## Assignment:
Copy every line of the records exactly, without including the images.

━━━━━━━━━━━━━━━━

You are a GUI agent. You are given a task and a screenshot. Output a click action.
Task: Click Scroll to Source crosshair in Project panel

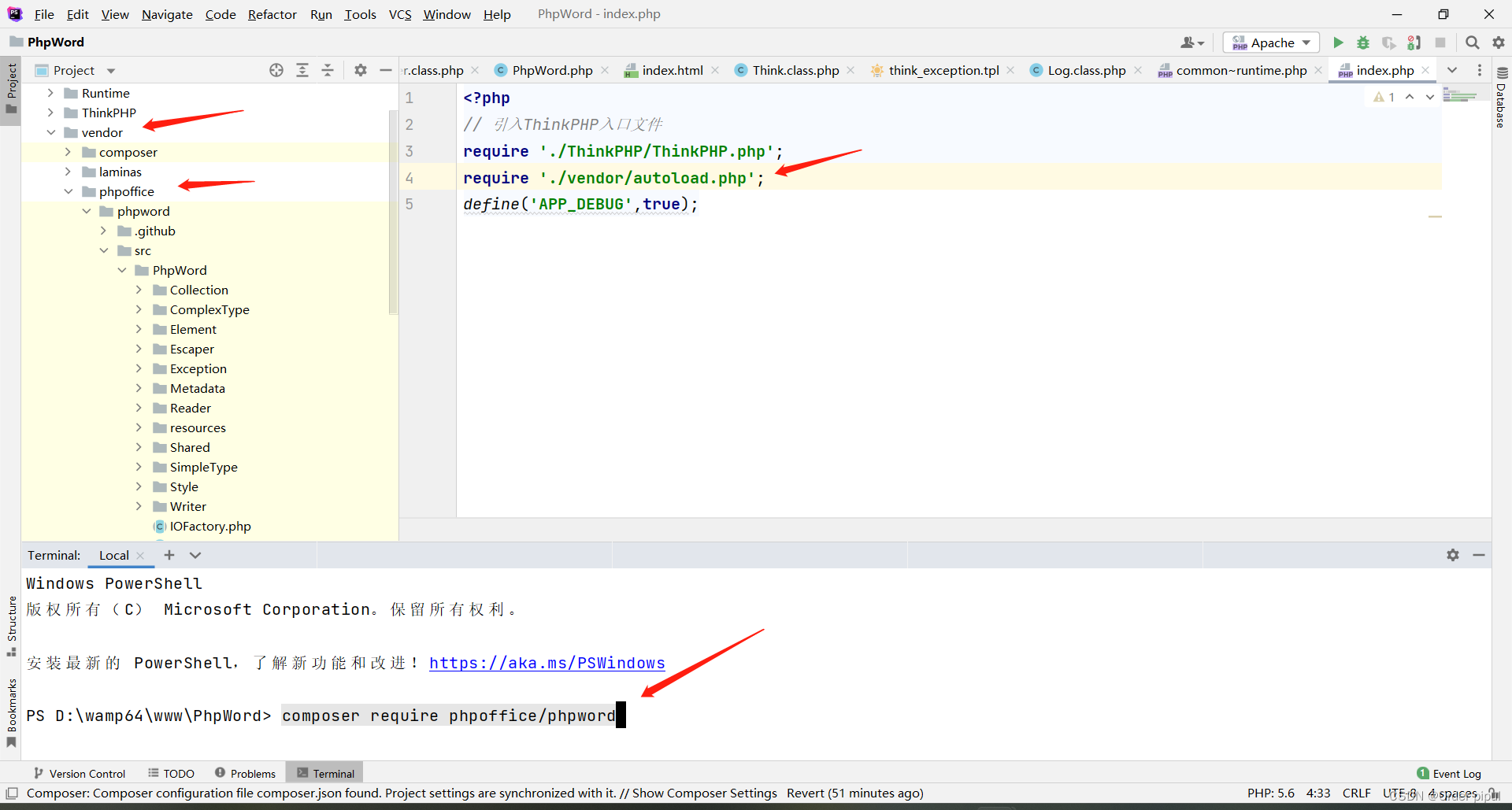tap(276, 70)
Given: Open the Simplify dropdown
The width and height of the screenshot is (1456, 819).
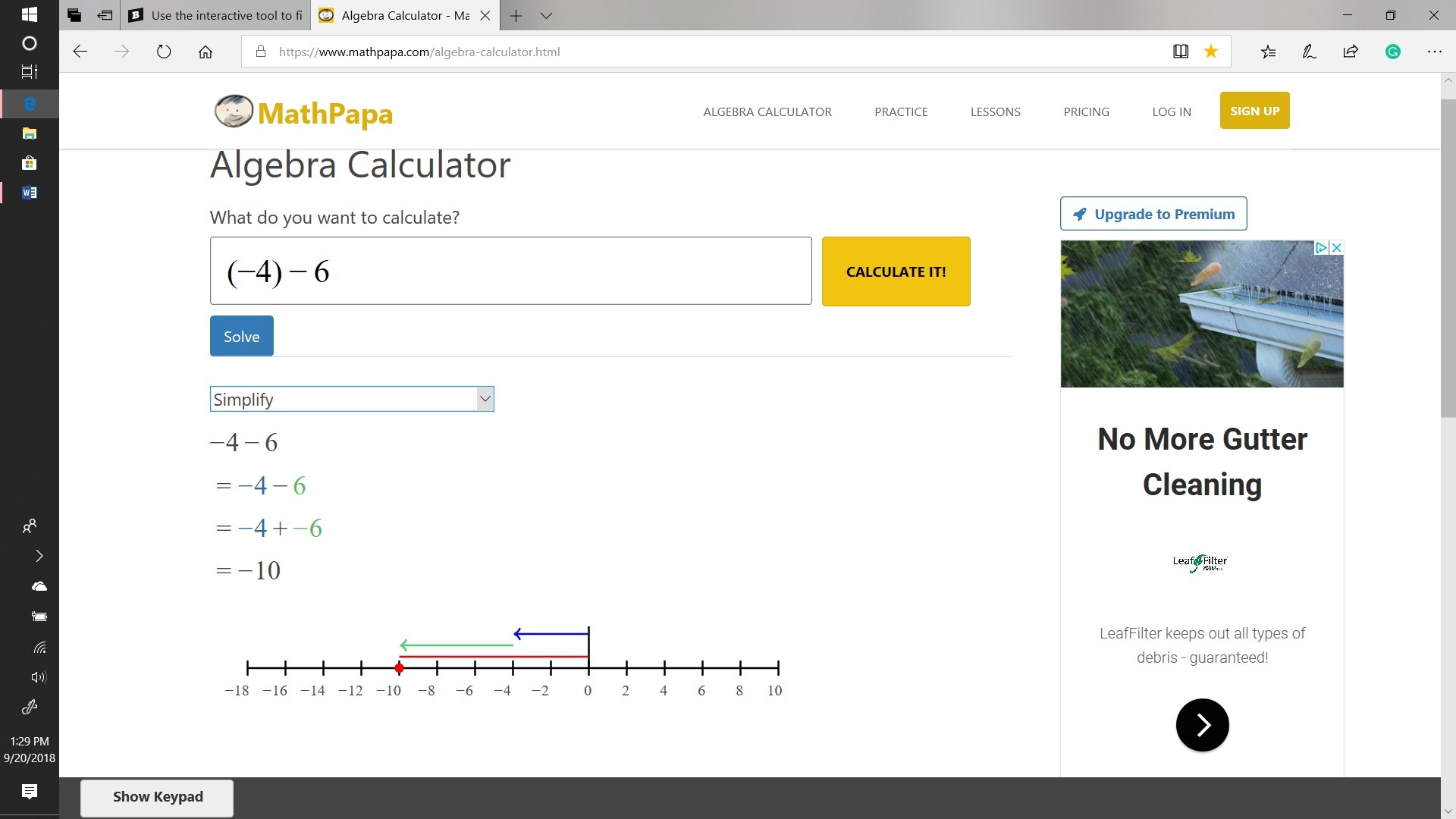Looking at the screenshot, I should pyautogui.click(x=352, y=399).
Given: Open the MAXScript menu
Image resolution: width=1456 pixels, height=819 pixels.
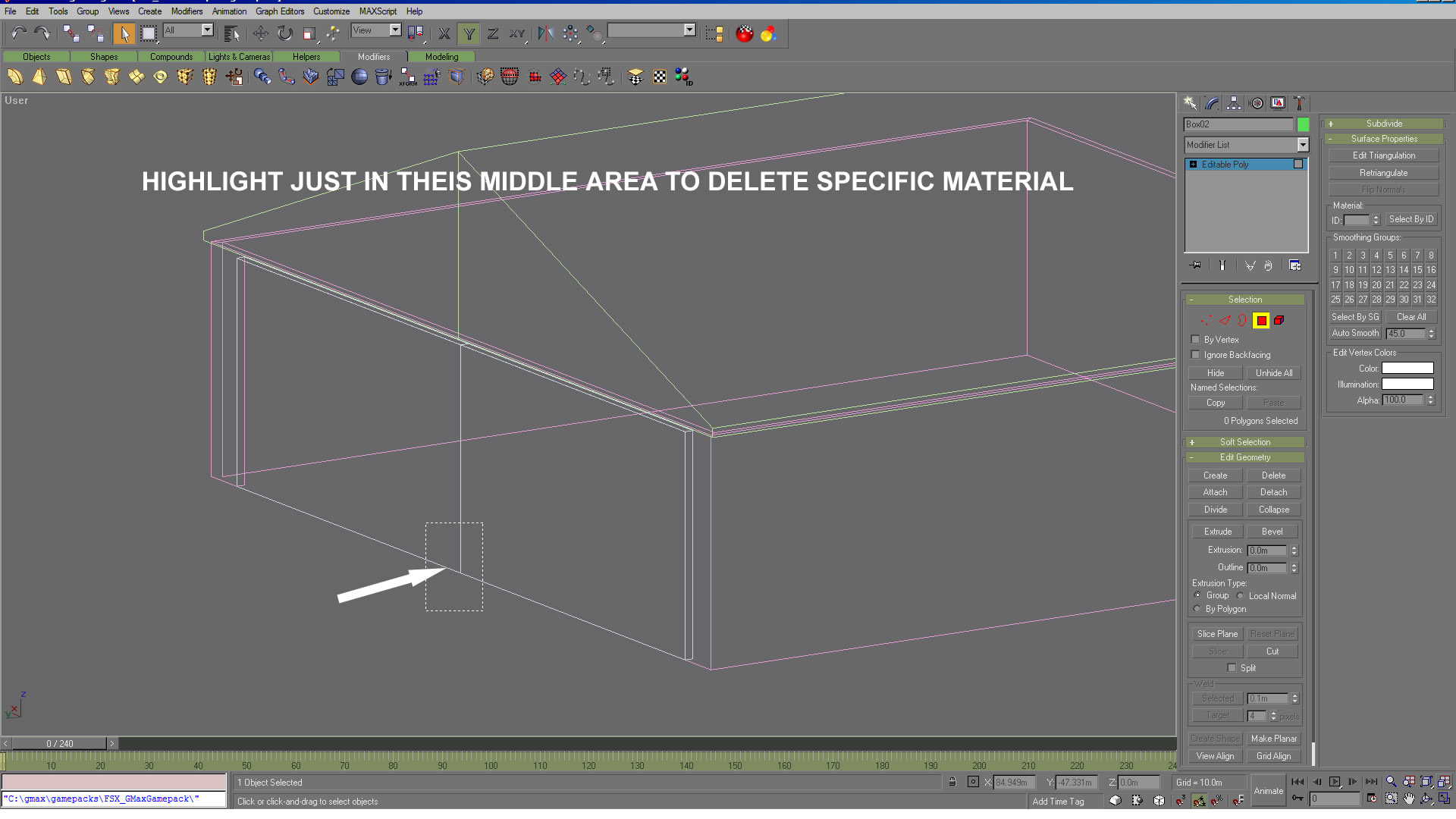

━━━━━━━━━━━━━━━━

## Task result:
You are a GUI agent. You are given a task and a screenshot. Output a click action.
Task: Click Scroll to Source crosshair in Project panel

tap(276, 70)
Given: Open the Simplify dropdown
The width and height of the screenshot is (1456, 819).
Looking at the screenshot, I should pyautogui.click(x=352, y=399).
Given: Open the MAXScript menu
Image resolution: width=1456 pixels, height=819 pixels.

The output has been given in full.